27 El señor de aquel siervo, movido a misericordia, le soltó y le perdonó la deuda.
28 Pero saliendo aquel siervo, halló a uno de sus consiervos, que le debía cien denarios; y asiendo de él, le ahogaba, diciendo: Págame lo que me debes.
29 Entonces su consiervo, postrándose a sus pies, le rogaba diciendo: Ten paciencia conmigo, y yo te lo pagaré todo.
30 Mas él no quiso, sino fue y le echó en la cárcel, hasta que pagase la deuda.
31 Viendo sus consiervos lo que pasaba, se entristecieron mucho, y fueron y refirieron a su señor todo lo que había pasado.
32 Entonces, llamándole su señor, le dijo: Siervo malvado, toda aquella deuda te perdoné, porque me rogaste.
33 ¿No debías tú también tener misericordia de tu consiervo, como yo tuve misericordia de ti?
34 Entonces su señor, enojado, le entregó a los verdugos, hasta que pagase todo lo que le debía.
35 Así también mi Padre celestial hará con vosotros si no perdonáis de todo corazón cada uno a su hermano sus ofensas.
Debido a la propensión del hombre al pecado, estamos rodeados de oportunidades para perdonar a los demás. Tal vez hemos sido criticados, defraudados o lastimados. En este mundo caído, la lista de malas acciones es interminable. Pero, ¿cómo debemos manejar los agravios de los demás?

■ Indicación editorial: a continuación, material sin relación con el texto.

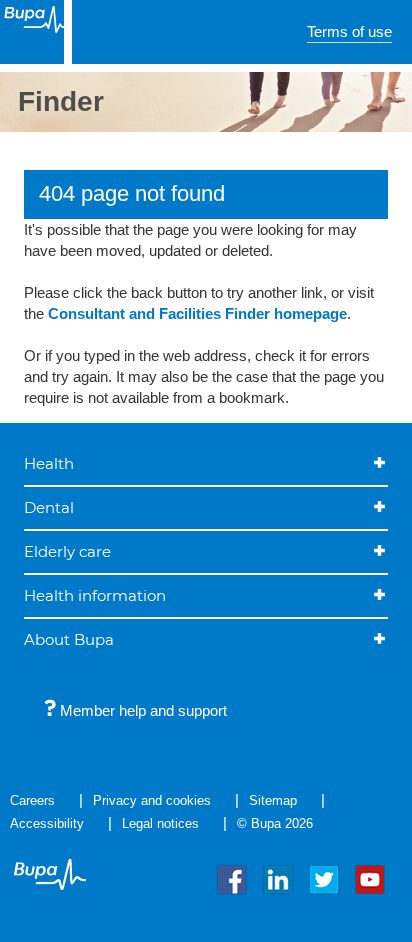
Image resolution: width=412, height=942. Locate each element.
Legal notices (160, 823)
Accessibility (47, 823)
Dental (49, 507)
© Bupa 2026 (275, 823)
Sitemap (273, 800)
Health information (95, 595)
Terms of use (349, 31)
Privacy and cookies (152, 800)
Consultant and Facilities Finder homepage (197, 313)
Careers (32, 800)
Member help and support (141, 710)
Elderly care (67, 551)
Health (49, 463)
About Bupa (69, 639)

Pedro tenía la misma inquietud, así que le preguntó al Señor con qué frecuencia debería perdonar a un hermano que pecara contra él. Tal vez pensó que estaba siendo generoso al decir: “¿Hasta siete veces?”. Pero Cristo respondió: “Hasta setenta veces siete” (Mt 18.21, 22). En otras palabras, perdona cada vez que seas agraviado. Perdonar no significa encontrar razones para justificar o excusar el comportamiento de alguien, ni tampoco se trata de olvidar lo que sucedió o fingir que nunca ocurrió.
El perdón genuino requiere una acción voluntaria de nuestra parte. Aunque reconocemos que se ha cometido una falta, elegimos liberar al infractor de cualquier obligación, y renunciar al derecho que tenemos de causarle algún mal. En esencia, ya no tenemos un comportamiento injusto y dañino en contra de la persona, sino que somos misericordiosos con ella, tal como Dios lo fue con nosotros.
La otra opción es aferrarse a la ira y la amargura. Aunque pensemos que estamos castigando al ofensor, en realidad nos estamos lastimando a nosotros mismos. El resentimiento es como lodo que contamina la mente, obstruye el corazón y envenena el alma. El enojo mal manejado se convierte en amargura, la cual afecta nuestra relación con Dios y con los demás, y nos deja vulnerables a los ataques de Satanás (Ef 4.26, 27). El único remedio es el perdón.